▸ INSTRUCTIONS FOR THE TASK
Filter these entries, keeping only lines that hold the word "agent".
====================
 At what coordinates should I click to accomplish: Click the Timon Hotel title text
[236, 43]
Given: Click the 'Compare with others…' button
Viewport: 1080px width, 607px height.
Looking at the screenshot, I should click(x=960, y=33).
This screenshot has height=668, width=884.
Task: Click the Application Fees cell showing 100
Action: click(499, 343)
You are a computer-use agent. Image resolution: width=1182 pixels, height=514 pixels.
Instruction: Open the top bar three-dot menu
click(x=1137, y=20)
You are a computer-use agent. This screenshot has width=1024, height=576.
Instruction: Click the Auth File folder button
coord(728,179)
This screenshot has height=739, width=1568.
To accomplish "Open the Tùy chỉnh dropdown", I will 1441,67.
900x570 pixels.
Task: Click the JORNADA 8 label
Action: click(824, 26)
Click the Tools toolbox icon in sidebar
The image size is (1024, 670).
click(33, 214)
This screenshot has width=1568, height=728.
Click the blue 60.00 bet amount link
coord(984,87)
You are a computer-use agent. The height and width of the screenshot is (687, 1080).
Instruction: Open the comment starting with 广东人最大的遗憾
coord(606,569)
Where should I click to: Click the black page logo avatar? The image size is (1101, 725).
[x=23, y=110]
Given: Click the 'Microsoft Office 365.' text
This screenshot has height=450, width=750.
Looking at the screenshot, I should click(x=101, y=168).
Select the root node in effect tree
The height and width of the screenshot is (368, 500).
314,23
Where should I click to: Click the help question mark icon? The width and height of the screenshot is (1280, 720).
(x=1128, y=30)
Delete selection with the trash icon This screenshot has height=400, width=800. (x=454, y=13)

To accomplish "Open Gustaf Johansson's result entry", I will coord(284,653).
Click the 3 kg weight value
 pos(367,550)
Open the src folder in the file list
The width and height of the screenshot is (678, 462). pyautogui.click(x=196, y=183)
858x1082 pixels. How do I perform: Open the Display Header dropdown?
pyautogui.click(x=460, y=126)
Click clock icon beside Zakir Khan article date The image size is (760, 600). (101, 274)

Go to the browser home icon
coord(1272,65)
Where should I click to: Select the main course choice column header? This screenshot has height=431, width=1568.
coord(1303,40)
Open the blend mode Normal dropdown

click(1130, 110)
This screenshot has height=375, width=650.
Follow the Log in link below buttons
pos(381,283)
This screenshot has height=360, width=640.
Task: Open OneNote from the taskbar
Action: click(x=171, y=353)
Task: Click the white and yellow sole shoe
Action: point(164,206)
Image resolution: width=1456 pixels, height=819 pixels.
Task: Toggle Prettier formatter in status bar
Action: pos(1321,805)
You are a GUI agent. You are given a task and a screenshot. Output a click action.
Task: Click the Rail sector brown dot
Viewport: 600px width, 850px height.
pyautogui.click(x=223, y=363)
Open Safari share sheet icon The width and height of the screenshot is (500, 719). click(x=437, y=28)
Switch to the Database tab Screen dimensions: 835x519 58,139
====================
▸ RESPONSE TO THIS EXERCISE
You are a computer-use agent. Image resolution: width=1182 pixels, height=514 pixels.
You are a computer-use agent. This screenshot has width=1024, height=576.
You are a computer-use agent. The height and width of the screenshot is (687, 1080).
You are a GUI agent. You are given a task and a screenshot. Output a click action.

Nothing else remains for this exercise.